Tot zover nog zonder succes, ook voor het bokje. Ze stonden nog op gelijkspel. Spannend. Het kon nog alle kanten op gaan.
Er kwam een man de winkel binnen. Een kleine man met een spits gezicht en grote oren die wat van zijn hoofd af stonden. Met snelle pasjes begon hij langs de kasten en tafels te lopen en de spulletjes en prijskaartjes te bekijken. Af en toe pakte hij iets op of zette hij een prijskaartje recht. Bokje begon met zijn vacht te blinken en flesje berekende vanuit welke hoek hij de grootste kans had om via het invallende licht de aandacht van de man te krijgen. De man was met een prijskaartje in zijn hand stil blijven staan. Hij fronste terwijl hij zijn neus en paar keer optrok, drentelde vervolgens naar de toonbank om daar met een stift die in een omgespoeld jampotje stond wat aan het bedrag te veranderen.
Bokje en flesje stopten met zich aan te stellen. De man bij de toonbank was de eigenaar van de winkel. Dat was waarschijnlijk ook de reden waarom hij de winkel binnen was gekomen via de deur achter de toonbank.
Gelukkig kwam er al snel weer een andere man de winkel binnen lopen. Het beloofde een drukke boel te worden die dag. Bokje hield het gras gracieus met al zijn pootje in bedwang en flesje probeerde zich om te draaien om de binnenkomer te kunnen zien, besefte op tijd dat voor een symmetrisch glazen object er niet zoiets bestaat als een kijkrichting en besloot dan maar stil te blijven staan. De man bleef met een knoopsgat achter het sierrooster van de deur haken, wat hem een lelijke scheur in zijn jas opleverde. Hij herinnerde zich dat naast het tweedehands zaakje een kleermakerswinkel zat en besloot daar eerst maar even langs te gaan. Daar schrok hij zo van de reparatiekosten dat hij helemaal vergat om terug te komen op zijn eerste plan om in het tweedehands winkeltje een cadeautje voor zijn vrouw te kopen. Hij vergat zelfs zijn jas te laten maken en dat was jammer. Zijn vrouw was niet blij dat hij geen verjaardags-presentje van hem kreeg en ze was helemaal niet te spreken over het extra verstelwerk dat hij in plaats daarvan voor haar meenam.
Ondertussen was het tussen bokje en flesje nog steeds 0-0.

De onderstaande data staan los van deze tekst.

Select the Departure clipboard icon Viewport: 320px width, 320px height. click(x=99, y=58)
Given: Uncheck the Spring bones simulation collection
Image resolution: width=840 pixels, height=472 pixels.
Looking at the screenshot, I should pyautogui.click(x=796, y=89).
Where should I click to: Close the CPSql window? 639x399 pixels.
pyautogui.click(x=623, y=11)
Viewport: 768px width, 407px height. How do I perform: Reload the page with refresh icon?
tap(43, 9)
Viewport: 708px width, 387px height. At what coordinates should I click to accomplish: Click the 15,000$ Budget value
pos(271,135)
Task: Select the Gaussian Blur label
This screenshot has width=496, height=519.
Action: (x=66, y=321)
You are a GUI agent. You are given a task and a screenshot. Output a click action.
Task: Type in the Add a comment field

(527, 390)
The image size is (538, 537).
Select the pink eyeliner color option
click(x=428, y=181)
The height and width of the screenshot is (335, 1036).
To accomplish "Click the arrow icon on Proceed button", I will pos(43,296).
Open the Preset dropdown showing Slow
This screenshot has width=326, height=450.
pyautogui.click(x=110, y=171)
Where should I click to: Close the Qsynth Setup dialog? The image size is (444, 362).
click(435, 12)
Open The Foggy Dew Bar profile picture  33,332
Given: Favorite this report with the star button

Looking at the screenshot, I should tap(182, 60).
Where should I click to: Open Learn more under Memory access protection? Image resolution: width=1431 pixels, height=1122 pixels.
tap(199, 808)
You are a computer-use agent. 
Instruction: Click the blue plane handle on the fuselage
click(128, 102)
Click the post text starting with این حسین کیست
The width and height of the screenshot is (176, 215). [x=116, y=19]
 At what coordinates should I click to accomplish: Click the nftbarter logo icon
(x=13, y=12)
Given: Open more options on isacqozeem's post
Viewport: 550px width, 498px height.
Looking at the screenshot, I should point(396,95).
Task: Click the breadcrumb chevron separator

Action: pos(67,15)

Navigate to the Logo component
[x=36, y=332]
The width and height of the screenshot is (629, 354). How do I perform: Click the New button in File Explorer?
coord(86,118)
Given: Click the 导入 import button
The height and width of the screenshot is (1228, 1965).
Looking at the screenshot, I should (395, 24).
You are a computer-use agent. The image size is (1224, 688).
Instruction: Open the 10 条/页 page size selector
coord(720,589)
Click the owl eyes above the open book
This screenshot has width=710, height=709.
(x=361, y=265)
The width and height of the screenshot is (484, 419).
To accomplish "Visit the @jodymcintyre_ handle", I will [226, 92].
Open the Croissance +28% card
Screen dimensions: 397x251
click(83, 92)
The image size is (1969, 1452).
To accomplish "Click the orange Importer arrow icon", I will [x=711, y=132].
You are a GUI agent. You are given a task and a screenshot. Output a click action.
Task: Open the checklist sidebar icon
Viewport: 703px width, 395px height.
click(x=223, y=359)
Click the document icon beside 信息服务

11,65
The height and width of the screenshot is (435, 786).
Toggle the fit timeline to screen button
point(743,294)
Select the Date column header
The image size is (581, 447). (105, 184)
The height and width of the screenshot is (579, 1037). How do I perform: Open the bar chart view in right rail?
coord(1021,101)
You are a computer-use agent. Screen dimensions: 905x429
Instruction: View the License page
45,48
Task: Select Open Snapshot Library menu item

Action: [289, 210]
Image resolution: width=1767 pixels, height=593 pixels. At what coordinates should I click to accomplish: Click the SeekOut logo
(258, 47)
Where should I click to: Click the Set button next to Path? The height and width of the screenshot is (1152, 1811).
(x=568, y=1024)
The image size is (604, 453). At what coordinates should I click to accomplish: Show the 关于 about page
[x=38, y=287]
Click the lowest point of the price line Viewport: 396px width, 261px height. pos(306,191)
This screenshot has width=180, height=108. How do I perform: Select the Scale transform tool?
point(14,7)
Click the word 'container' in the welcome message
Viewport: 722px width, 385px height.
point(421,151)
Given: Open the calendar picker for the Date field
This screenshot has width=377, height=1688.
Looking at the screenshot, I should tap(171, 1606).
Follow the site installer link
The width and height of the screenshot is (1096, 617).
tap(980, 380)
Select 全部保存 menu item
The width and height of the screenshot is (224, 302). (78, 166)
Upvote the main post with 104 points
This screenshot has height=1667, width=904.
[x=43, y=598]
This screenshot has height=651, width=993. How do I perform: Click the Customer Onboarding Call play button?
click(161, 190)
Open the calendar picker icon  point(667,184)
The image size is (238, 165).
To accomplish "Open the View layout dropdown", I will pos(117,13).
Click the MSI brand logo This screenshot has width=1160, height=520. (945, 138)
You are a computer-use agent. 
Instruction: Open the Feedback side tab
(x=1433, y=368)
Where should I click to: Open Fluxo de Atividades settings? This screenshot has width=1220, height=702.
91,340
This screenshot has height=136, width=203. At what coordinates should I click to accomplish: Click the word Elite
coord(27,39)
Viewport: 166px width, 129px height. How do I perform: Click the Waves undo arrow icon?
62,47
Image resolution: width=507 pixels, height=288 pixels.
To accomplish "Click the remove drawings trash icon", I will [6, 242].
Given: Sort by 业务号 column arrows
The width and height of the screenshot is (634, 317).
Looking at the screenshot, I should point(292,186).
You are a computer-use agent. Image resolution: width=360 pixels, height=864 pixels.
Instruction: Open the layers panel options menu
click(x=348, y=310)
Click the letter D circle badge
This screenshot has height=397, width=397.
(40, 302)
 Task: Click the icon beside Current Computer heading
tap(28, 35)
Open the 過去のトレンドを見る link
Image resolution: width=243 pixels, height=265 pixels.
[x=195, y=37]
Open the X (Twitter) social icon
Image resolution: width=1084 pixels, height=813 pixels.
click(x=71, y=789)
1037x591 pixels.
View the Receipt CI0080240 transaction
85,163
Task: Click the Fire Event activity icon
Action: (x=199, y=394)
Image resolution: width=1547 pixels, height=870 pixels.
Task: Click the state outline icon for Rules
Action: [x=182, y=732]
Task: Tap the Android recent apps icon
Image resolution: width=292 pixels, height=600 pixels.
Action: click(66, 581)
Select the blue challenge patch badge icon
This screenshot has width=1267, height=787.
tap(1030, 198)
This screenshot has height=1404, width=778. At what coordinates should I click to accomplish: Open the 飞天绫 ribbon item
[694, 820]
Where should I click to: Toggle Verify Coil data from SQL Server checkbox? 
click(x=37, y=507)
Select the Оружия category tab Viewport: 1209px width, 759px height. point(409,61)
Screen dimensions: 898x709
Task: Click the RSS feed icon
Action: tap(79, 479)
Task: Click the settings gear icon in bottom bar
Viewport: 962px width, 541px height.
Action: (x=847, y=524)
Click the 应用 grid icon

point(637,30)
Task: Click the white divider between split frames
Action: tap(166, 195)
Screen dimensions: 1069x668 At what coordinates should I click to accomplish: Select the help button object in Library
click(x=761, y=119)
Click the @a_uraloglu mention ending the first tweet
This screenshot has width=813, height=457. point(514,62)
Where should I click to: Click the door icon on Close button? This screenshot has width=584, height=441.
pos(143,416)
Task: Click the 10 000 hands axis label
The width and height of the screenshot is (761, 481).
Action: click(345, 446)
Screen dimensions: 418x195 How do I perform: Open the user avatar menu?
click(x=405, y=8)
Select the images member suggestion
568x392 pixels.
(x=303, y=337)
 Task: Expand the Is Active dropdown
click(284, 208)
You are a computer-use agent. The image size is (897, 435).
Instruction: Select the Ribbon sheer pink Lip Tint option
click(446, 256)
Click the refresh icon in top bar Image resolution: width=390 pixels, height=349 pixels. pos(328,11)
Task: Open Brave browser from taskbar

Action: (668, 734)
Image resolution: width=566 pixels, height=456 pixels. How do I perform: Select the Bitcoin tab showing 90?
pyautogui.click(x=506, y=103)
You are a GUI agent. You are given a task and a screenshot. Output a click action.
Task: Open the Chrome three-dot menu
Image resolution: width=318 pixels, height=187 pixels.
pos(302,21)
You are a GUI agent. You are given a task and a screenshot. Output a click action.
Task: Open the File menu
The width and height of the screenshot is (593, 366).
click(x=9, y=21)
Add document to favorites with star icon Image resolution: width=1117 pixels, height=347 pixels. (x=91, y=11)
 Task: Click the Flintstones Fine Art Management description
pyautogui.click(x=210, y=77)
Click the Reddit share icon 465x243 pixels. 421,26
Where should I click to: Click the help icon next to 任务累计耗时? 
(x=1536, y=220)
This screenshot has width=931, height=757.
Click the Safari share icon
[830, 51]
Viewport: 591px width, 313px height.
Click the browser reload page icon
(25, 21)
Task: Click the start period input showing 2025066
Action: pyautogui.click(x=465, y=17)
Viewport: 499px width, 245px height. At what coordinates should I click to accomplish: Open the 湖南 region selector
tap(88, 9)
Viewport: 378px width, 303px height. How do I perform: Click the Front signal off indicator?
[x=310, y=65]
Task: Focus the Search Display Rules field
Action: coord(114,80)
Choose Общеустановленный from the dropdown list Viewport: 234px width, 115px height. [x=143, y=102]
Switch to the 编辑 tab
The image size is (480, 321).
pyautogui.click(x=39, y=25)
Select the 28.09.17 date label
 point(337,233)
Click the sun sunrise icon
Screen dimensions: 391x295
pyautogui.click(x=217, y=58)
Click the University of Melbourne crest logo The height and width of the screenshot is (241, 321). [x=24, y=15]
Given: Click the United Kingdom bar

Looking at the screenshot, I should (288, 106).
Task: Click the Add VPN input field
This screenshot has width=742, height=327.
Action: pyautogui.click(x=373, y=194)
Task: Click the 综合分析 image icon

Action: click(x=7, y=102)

Er kwam een kale man de winkel binnen. Hij droeg over zijn shirt geen jas, zodat hij niets had om ergens achter te blijven hangen. De eigenaar van het winkeltje hoopte ooit nog eens het sierrooster voor een zacht prijsje van de hand te kunnen doen. Hij was niet van plan klanten naar zijn buurman te blijven sturen. Het bezwete hoofd van de man weerkaatste de laatste zonnestralen van de dag. Zijn hoofd blonk zo sterk dat bokje helemaal vergat zijn vlekken met zijn pootjes op hun plaats te houden om zo het gras mooi uit te laten komen. Flesje wist ook niets beters te doen dan perplex stil te staan en glazig naar de schittering te staren.
De man keek in de vitrine bij het raam, sterkte zijn arm uit en liep met het flesje naar de kassa. Hij rekende af, nam het tasje aan en bleef met het tasje bij het naar buiten gaan achter het sierrooster haken. Het plastic tasje scheurde open en het flesje viel op de grond. Daar brak het in stukken, waardoor de as, die de laatste eigenaar in het flesje had gedaan, door de wind de straat op werd geblazen. De voormalige eigenaar van het flesje was en boer die zijn overleden lievelingsbok had laten cremeren en de as ervan tot aan zijn eigen dood in een sierflesje op de schouw had staan.
Had het bokje toch nog gewonnen.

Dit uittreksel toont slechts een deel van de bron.